The Family Tree: Hierarchical Clustering and the Dendrogram

==============================================================================================
  RAHUL'S ML BLOG -- notes on machine learning, worked out by hand                    est. 2026
==============================================================================================
  home | about | archive | glossary | contact
----------------------------------------------------------------------------------------------

  CHAPTER 6 . FINDING PATTERNS WITHOUT ANSWERS . PART 4 OF 6
  The Family Tree: Hierarchical Clustering and the Dendrogram
  Posted: 2026-06-09 . Author: Rahul Rai . Tags: hierarchical-clustering, dendrogram, linkage
  ============================================================================================

  PATH . post 19 of 28
    <- prev:  Chapter 6, Part 3: Grouping by Nearest Centre (K-Means)
       next:  Chapter 6, Part 5: Both Tools on NCI60 ->

  K-means in Part 3 made you pick K up front -- "I want 3 piles" -- and handed back 3
  piles, no questions asked.  But what if you do not KNOW how many groups there are?  What
  if you want to see the groups-inside-groups -- states that pair off, those pairs joining
  into regions, regions joining into halves of the country?

  Hierarchical clustering builds the whole family tree at once.  It never asks for K.  It
  starts with every row alone and keeps marrying the two closest groups, one wedding at a
  time, until everyone is in one giant family.  Then you read the tree and cut it wherever
  you like -- and the height of your cut decides how many groups you get.

  ## The Sheet (Same as Part 1)

    50 states, 3 measurements (Murder, Assault, UrbanPop).  No answer column.
    Standardised first, so every column sits on the same ruler.
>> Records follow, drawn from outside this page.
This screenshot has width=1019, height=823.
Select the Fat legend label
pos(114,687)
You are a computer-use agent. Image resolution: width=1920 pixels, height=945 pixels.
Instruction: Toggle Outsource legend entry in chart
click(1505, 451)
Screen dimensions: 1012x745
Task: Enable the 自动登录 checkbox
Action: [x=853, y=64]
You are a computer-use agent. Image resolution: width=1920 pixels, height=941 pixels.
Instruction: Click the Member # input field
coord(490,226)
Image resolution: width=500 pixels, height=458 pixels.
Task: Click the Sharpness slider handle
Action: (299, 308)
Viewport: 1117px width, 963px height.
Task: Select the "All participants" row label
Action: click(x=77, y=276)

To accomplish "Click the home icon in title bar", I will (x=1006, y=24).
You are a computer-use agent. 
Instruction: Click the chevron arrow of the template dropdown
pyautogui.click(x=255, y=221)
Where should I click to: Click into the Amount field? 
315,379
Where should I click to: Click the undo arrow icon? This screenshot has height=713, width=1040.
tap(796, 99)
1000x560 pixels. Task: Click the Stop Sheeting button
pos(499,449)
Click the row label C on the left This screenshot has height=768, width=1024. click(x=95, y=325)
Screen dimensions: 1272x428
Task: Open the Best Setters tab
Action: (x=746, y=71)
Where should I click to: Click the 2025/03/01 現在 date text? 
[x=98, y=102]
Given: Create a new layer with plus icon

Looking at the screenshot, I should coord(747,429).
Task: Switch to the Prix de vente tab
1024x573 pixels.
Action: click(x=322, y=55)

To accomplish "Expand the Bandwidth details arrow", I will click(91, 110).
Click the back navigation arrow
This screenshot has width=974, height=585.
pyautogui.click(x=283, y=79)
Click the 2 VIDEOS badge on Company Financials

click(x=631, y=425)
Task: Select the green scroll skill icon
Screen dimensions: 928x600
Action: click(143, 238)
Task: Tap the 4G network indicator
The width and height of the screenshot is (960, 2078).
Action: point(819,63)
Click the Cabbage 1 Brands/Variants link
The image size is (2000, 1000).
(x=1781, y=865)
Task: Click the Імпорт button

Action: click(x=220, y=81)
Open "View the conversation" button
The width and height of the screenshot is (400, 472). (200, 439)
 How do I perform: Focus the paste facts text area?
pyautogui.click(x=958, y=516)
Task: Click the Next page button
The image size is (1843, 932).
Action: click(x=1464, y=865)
  The one tool we need is a 50x50 SHEET OF GAPS: the straight-line distance between every
  pair of states (for each pair, subtract column by column, square the gaps, add them, take
  the root).  Hierarchical clustering is just a disciplined way to read that sheet, smallest
  gap first.

  Count that sheet in clerk-steps.  50 states make 50 x 49 / 2 = 1,225 distinct pairs;
  each straight-line gap over 3 columns costs 3 subtracts, 3 squarings, 2 adds, 1 root
  = 9 strokes, so the whole sheet is 1,225 x 9 = 11,025 strokes -- one clerk's long
  morning, and (by the row-merge trick below) the ONLY measuring the whole tree needs.

  ## The One Move: Marry the Two Closest

  Start with 50 groups -- every state is its own lonely group of one.  Then repeat one
  move until a single group remains:

    find the TWO closest groups in the whole sheet
    marry them into one new group
    -> 50 groups become 49, then 48, then 47 ... down to 1

  Each wedding is recorded with the HEIGHT at which it happened (the gap between the two
  groups that married).  Early weddings happen at tiny heights -- near-twins joining.
  Late weddings happen way up high -- forcing together groups that are nothing alike.

  >> NOTE: NO DICE IN THIS MACHINE
     K-means (Part 3) starts from random flags and can land badly -- you re-run it ten
     times and keep the best.  The family tree has no random start at all: the same
     sheet of gaps gives the SAME tree, every single run.  Nothing to re-roll.

  ## A Worked Example, by Hand

  Four dots on one ruler.  Gaps are just differences.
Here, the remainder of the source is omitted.